Physician. A duly licensed doctor of medicine authorized to perform a particular medical or surgical service within the lawful scope of his practice.
Prescription Drug Coverage. The Plan's benefit that helps pay for prescription drugs and medications
Reasonable Charge. For services rendered by or on behalf of a physician, the Reasonable Charge is an amount not to exceed the amount determined by the Plan in accordance with the applicable fee schedule adopted by the Board of Trustees. For all other charges, the Reasonable Charge is an amount measured and determined by the Plan by comparing the actual charge for the services or supply with the prevailing charges made for it. In determining the prevailing charge the Plan takes into account all pertinent factors, including the complexity of the service, the range of services provided and the prevailing charge level in the geographic area where the provider is located and other geographic areas having similar medical cost experience.
While the Plan staff will do its best to answer any questions you have concerning the Reasonable Charge over the phone, you may not rely on any information obtained in that manner. Only information in writing signed on behalf of the Board of Trustees can be considered official.

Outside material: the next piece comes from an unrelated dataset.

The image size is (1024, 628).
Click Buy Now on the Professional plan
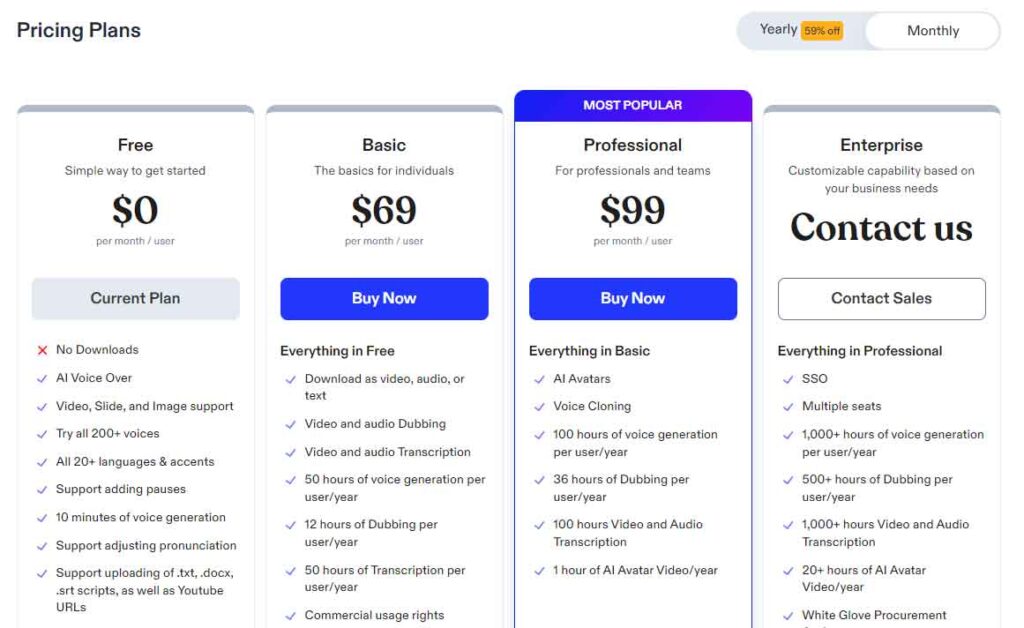632,298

Totally Disabled. With respect to an adult participant or adult dependent, a person who is prevented, solely because of sickness or accidental bodily injury, from engaging in any occupation. With respect to a minor participant or minor dependent, Totally Disabled means a person who is presently suffering from a sickness or accidental bodily injury, the effects of which are likely to be of long or indefinite duration and which will prevent him from engaging in most of the normal activities of a person of like age and sex in good health.